As readers contemplate their squeezed pay packets, constricted job prospects and formidable tax hikes in the wake of this week's Budget, they should entertain an unnatural urge - spare a thought for the Government. For many, this will not come easily. But have a heart! It spent years in opposition developing ambitious plans for schools only to attain power and discover there was no money to pay for them. What is a minister to do?
Specifically, how is one supposed to deliver a first-class education system and attract motivated, respected and appropriately rewarded staff if your chum the Chancellor refuses to pay them any additional money? Nothing, not an extra penny, nada until 2013. "Become a teacher and see your pay stagnate." Yep, that'll work.
Of course, teachers are not motivated principally by fat salaries.
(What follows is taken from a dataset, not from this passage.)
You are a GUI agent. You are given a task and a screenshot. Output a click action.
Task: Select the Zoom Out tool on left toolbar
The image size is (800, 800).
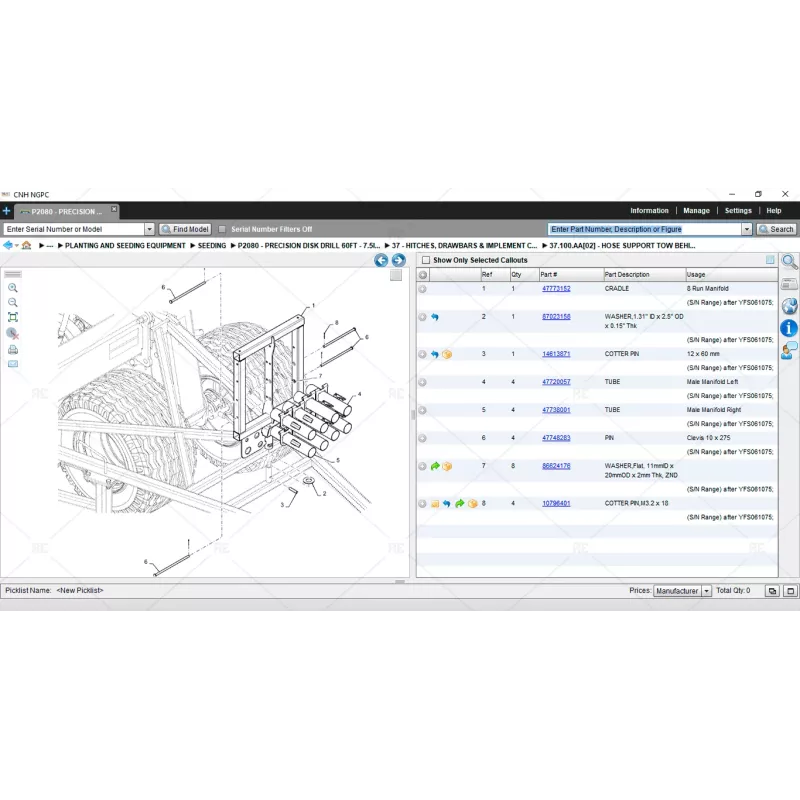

But the historically low levels of pay associated with teaching until a few years ago were a reflection of the true value society placed on its worth, whatever the platitudes to the contrary. No one - especially, one hopes, a Government alive to the benefits that enhanced status can bring to teaching - wants teachers to be reduced back to the ranks of the low-paid, with all the consequences that would have for school performance. So, given these austere times, what can the Government do?
The unions' answer has been both unimaginative and shrewd. Their reaction to the prospect of freezes and cuts deployed the usual range of overused adjectives and threats: "brutal", "devastating", "unprincipled", "outrageous", "We know where you live", and so on.
Unfortunately, undifferentiated screaming isn't terribly convincing and is bound to backfire. Everyone accepts that times are tough, sacrifices have to be made and barking a collective yelp against every measure to tackle the deficit will make it easier for the Government to dismiss reasonable concerns along with the unreasonable ones.
On the other hand, despite the bleating, so far the unions have chosen to keep their powder dry. The pain for most teachers, after all, will not completely hit home until 2011, when the current pay deal ends. But the really big battle will be over pensions, and the Government's intentions on those won't be clear until later next year. If it misjudges its review, the unions could mobilise the profession in a way they are unlikely to be able to do over pay.
Which still leaves the Government in a bind. How can it make teaching an attractive proposition and stick to its guns on public-sector pay, especially if the economy improves and competition for graduates increases? It's this question that educationalists will have to find some answers to - and quickly - if they are to maintain the upward trajectory of the teaching profession.